KADİR DAYIOĞLU


BAHÇE SULAMASI

Bu gün görev yapanlar, son zamanlara kadar, böyle bir “Gölet”in varlığından bile habersizdi. Bununla ilgili yazdıklarım kitap olur. Biz bedava su istemiyoruz, hakkımız istiyoruz, hizmet bekliyoruz.


Malum bahar geldi. İki gün sonra “Hıdırellez!” Böyle giderse, şöyle bir ağız tadı ile meyve yiyeceğiz. Tabii, bu sefer “kırcı” mahvetmezse… “Ne bitmez sayılı gün!” demeyin… Öyle ya; bir de “Mayıs yedisi” var önümüzde. Unutmayın, Hıdırellez gelmeden bahar, 21 Haziran“gün dönümü gelmeden”yaz gelmez. Yine unutmayın, efektif olarak da “yazımız” iki aydır.

***

Tabii bahar gelince, bağlarda, bağ evlerinde “kış tahribatı” da giderilmeye başladı. Yani anlayacağınız, masraf kapısı açıldı. Ha bir dipsiz kuyu, ne verirsen kabul etmem demiyor. 

***

Biliyorsunuz, bahar gelince sulama arkları da elden geçirilir. Gerekli temizlik, ilave ve tamiratlar yapılır. Nitekim, harıl harıl da yapıyorlar. Ama bir de, gözden ırak, bizim oralar var. Nedense, Kıranardıargından, Hisarcık Ketenliğe inen arklar, temizlenecek arklar dışında, kalır. Neden? 

***

Görevli arkadaşlara, birkaç rica ettim, bizim Ketenlik’in, Kıranardıbent başından gelen argında “elden geçirilmesini”. Sağ olsunlar, “Olur!” dediler ama bir gayret henüz gözükmüyor orta yerde. Belki de vakit bulamıyorlar! Unutmasınlar “kuyu dolduracağız”, arkların açık ve temiz olması gerekir.

***

Ben ve komşularımız, hizmet bekliyor, hakkımızı istiyoruz. İane falan beklemiyoruz.

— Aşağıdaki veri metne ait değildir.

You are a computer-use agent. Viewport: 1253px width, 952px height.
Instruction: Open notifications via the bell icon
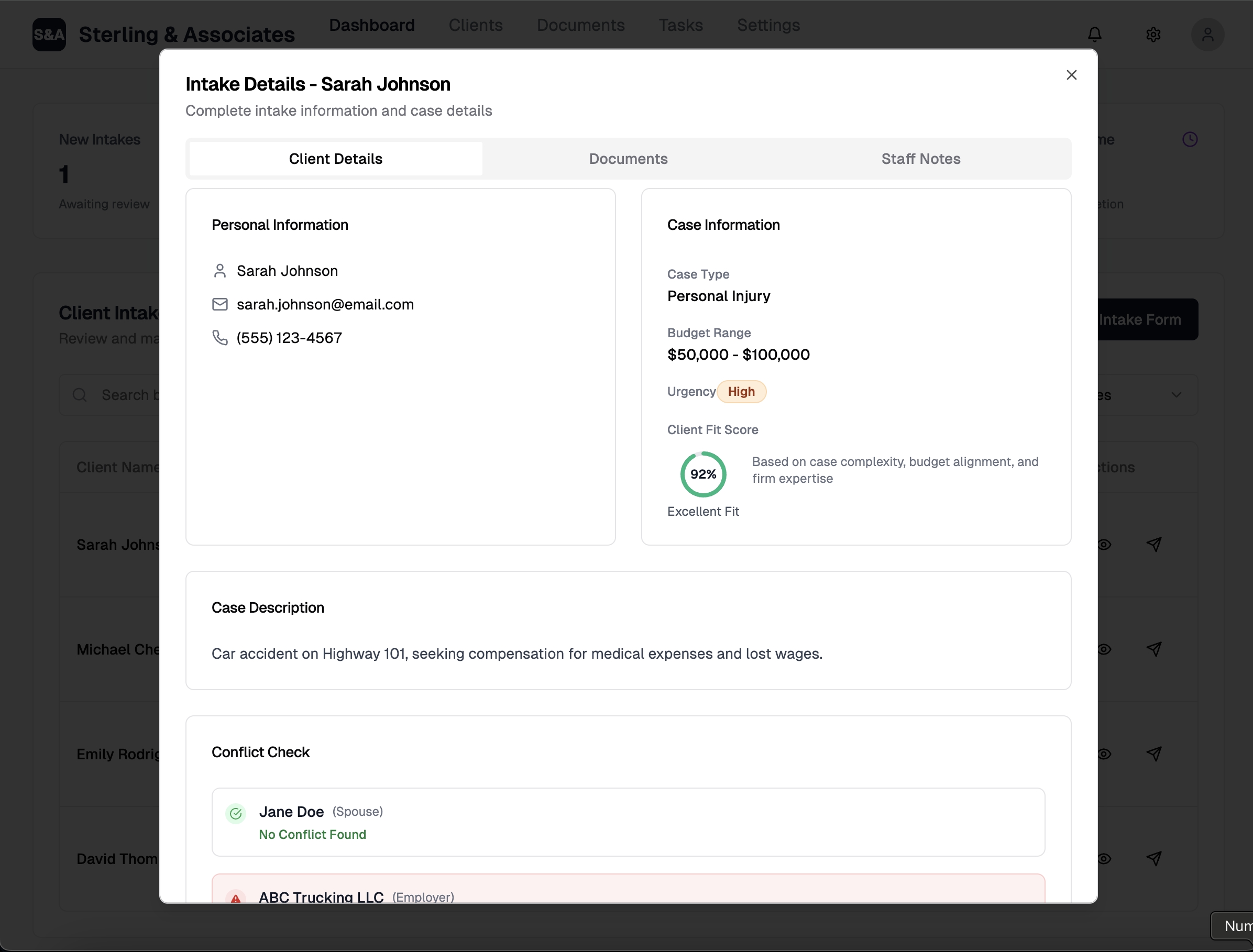1094,35
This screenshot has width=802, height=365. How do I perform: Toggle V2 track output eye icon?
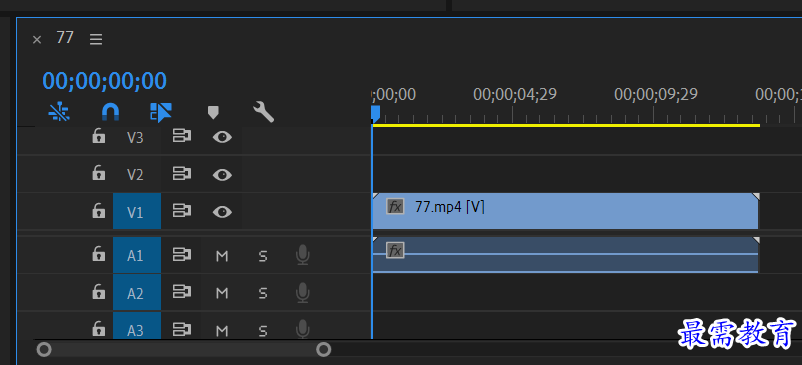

Kimsenin himmetine falan da muhtaç değiliz. Yani, kar kürüyen kepçe duvarımı yıkacak, ben yaptırtacağım; su arklarımı ben temizleyip, ben tamir ettireceğim; bin rica ile, “itin öldüğü yerden suyu ben alıp getireceğim”; iki kol kalınlığındaki suya, diğer arklardan akan gibi bedel ödeyeceğim. Ne âlâ değil mi? 

***

İnşallah, Öküz Çukuru Göleti su tutar da doğru dürüst bahçe sularız. Yoksa, musluk suyuna yüklenmemiz kaçınılmaz oluyor. Haliyle, hem su faturalarından ve hem de su yetmezliğinden “KASKİ” etkileniyor. 

***

Anlaşılabilir, eskiden su kıttı, Temmuz’dan sonra pek iş görmezdi, bahçelerimize inemezdi. Ama şimdi durum değişti. O nedenle, bu sözlerim, özellikle, Gölet bittikten sonraki yeni dönem için. “Su yok!” bahanesi de geçerli değil artık. 

***

Bakınız, geçmişte söylediklerimi bir kez daha söylüyorum. Bizim oralar, garip-guraba, kimsesiz, sahipsiz yeri değildir. Hepimiz birer vatandaş; birer hemşeriyiz. Belki de köyde, en fazla emlak ve arsa vergisi ödeyenler arasındayım. Sonuçta bir çözüm bekliyoruz. Bu da hakkımız olsa gerek.

***

Şunu hemen belirteyim bu Gölet’in yapımında, eski Kıranardı Belediye Başkanı Asım Dilbaz, DSİ Jeologlarından Turan Batmaz kadar bu “fakirin” de emeği var. Yani, “hakkım var!”, gerçekleşmesinde. 

***

Bu hakkın teslimini beklerim. Hiç de tevazu göstermem. Fazla tevazuunun “zillet” olduğunu bilirim. Kim bilir, ödenek yokluğundan, yapım için ilk parayı, “50 bin lirayı” merhum İsmail Cem’in sağladığını? 

***

Bu gün görev yapanlar, son zamanlara kadar, böyle bir “Gölet”in varlığından bile habersizdi. Bununla ilgili yazdıklarım kitap olur. Biz bedava su istemiyoruz, hakkımız istiyoruz, hizmet bekliyoruz.